To determine the upward support force provided by the left pier, we need to analyze the forces acting on the car and the bridge.
First, let's understand the forces acting on the car. The weight of the car is given as 1.5 x 10^4 N, which is the force due to gravity acting downwards. We can assume that this force is acting at the center of gravity of the car. Since the car is parked, there are no other forces acting on it except the weight.
Next, let's consider the forces acting on the bridge. The bridge exerts an upward support force on the car, allowing it to be in equilibrium. This upward force is countered by the weight of the car acting downwards. Additionally, there may be other forces acting on the bridge, but for this question, we are only concerned with the upward support force provided by the left pier.
Since the car is parked with its center of gravity located 12.0 meters from the right pier, we can assume that the bridge is symmetric, and the midpoint of the bridge is at the center of gravity of the car.
To calculate the upward support force provided by the left pier, we need to consider the torque equilibrium. Since the bridge is in equilibrium, the sum of all torques acting on the bridge must be zero.
Torque can be calculated using the formula:
Torque = Force x Distance
For the car, the torque due to its weight acting downwards is given by:
Torque_car = Weight_car x Distance_to_center_of_gravity
Substituting the given values, we get:
Torque_car = (1.5 x 10^4 N) x (12.0 m)
To maintain equilibrium, the left pier must exert an equal and opposite torque on the bridge. Since the bridge is symmetric, the distance between the left pier and the center of gravity of the car is also 12.0 m.
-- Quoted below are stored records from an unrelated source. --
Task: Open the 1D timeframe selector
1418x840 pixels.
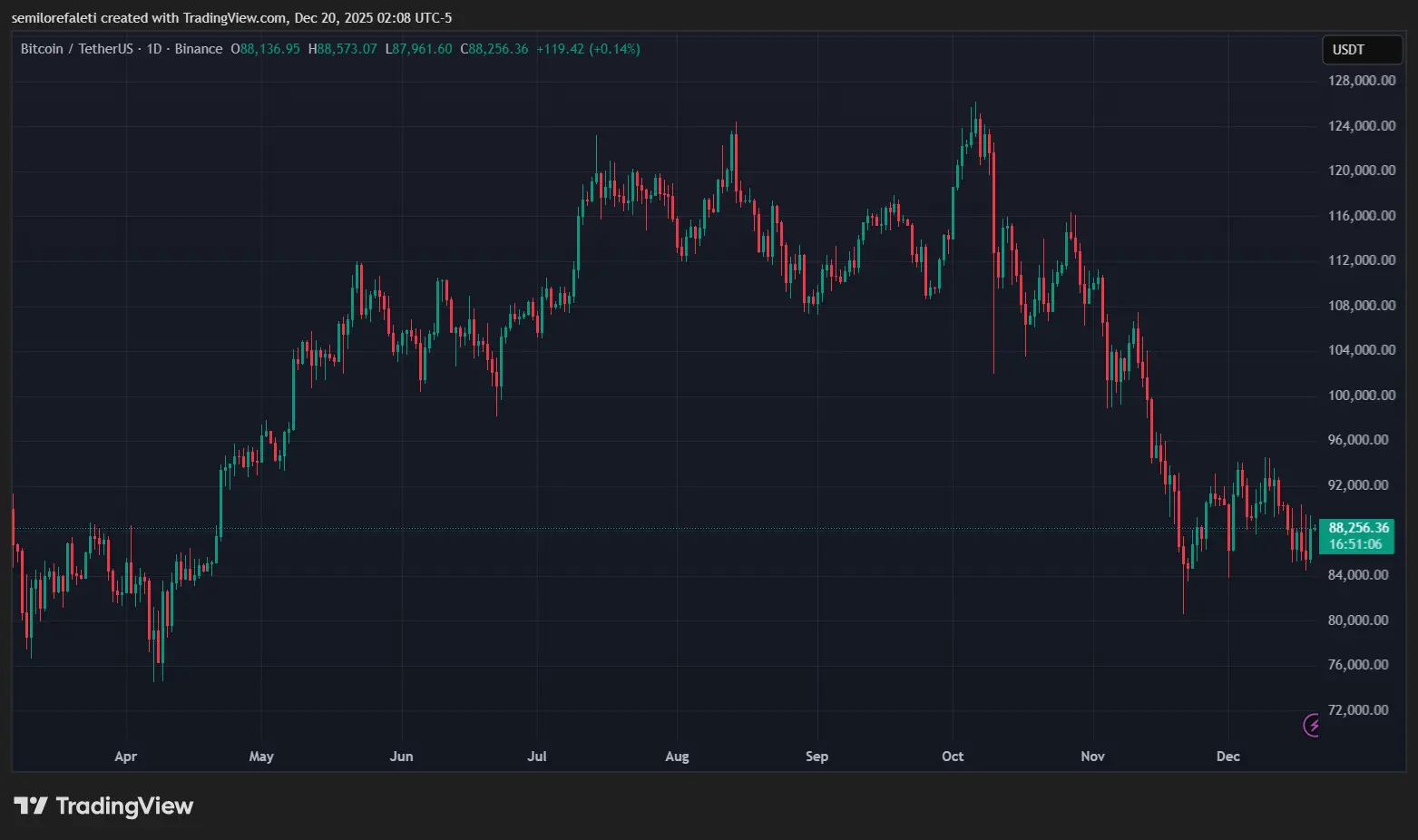Action: (x=152, y=48)
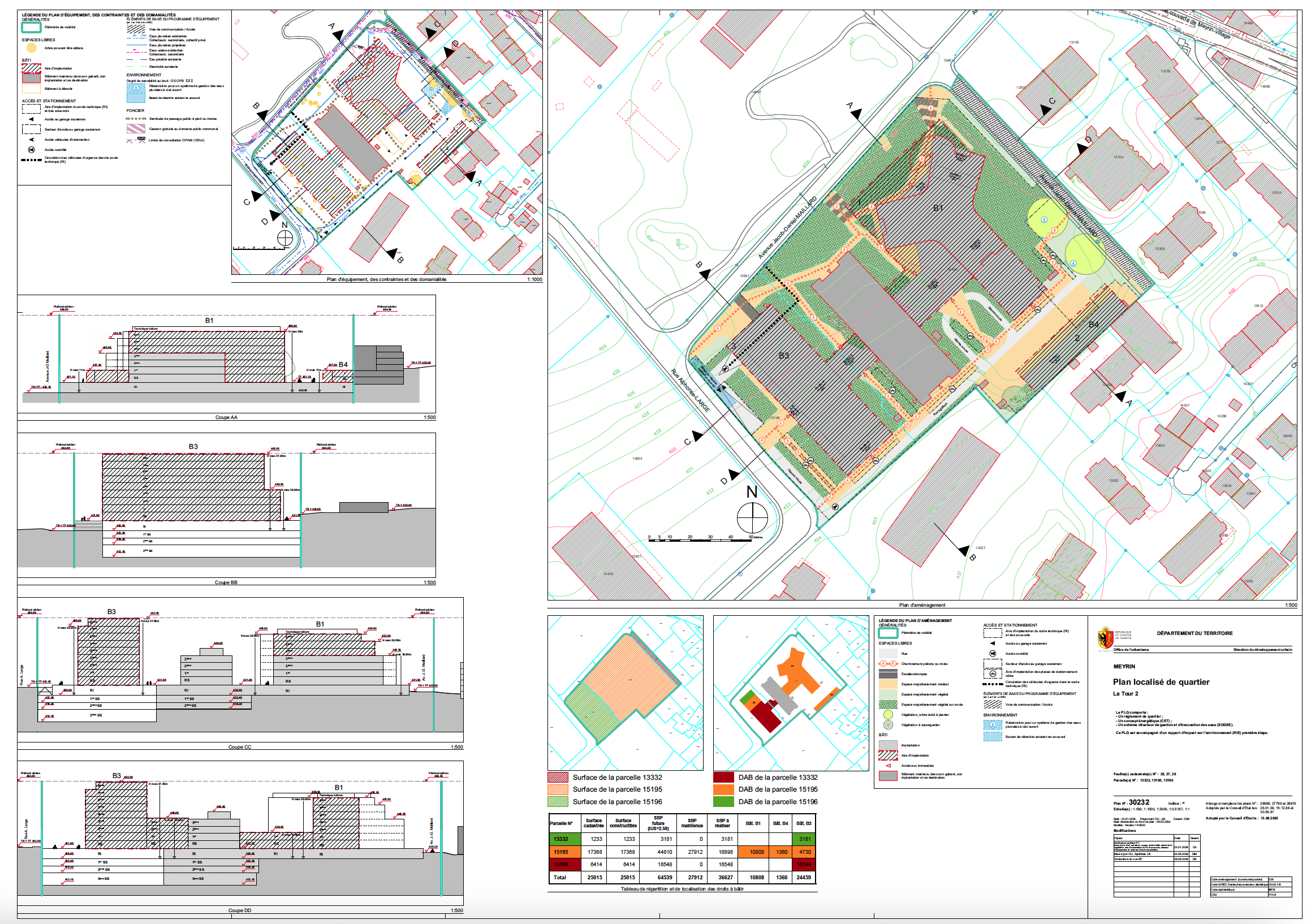The height and width of the screenshot is (924, 1311).
Task: Click the 'LÉGENDE DU PLAN D'AMÉNAGEMENT' legend heading
Action: coord(915,620)
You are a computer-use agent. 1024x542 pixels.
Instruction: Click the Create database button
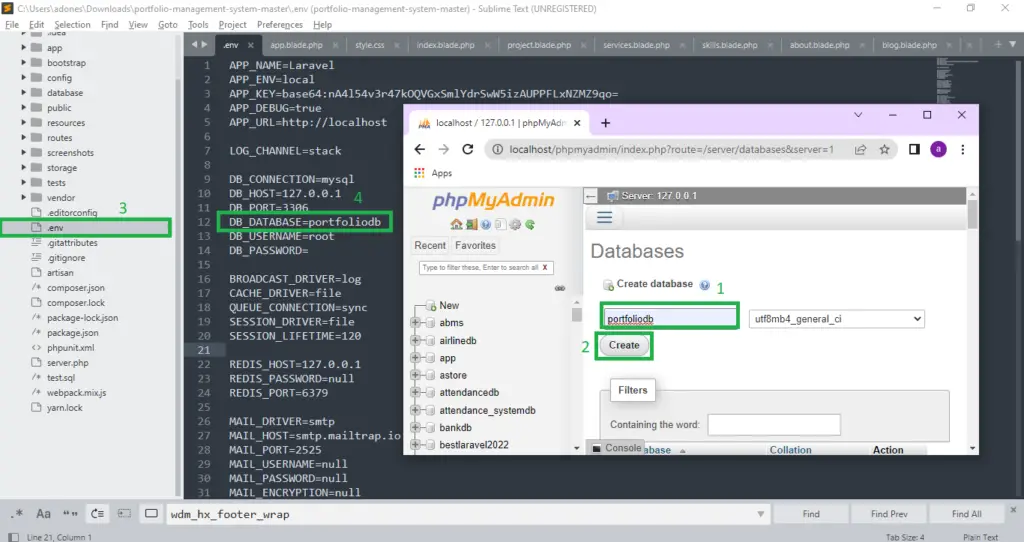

Therefore, the torque exerted by the left pier is:
Torque_left_pier = Support_force_left_pier x Distance_to_center_of_gravity
Setting up the equation for torque equilibrium:
Torque_car = Torque_left_pier
(1.5 x 10^4 N) x (12.0 m) = Support_force_left_pier x (12.0 m)
Simplifying:
Support_force_left_pier = (1.5 x 10^4 N) x (12.0 m) / (12.0 m)
Support_force_left_pier = 1.5 x 10^4 N
Therefore, the upward support force provided by the left pier is 1.5 x 10^4 N.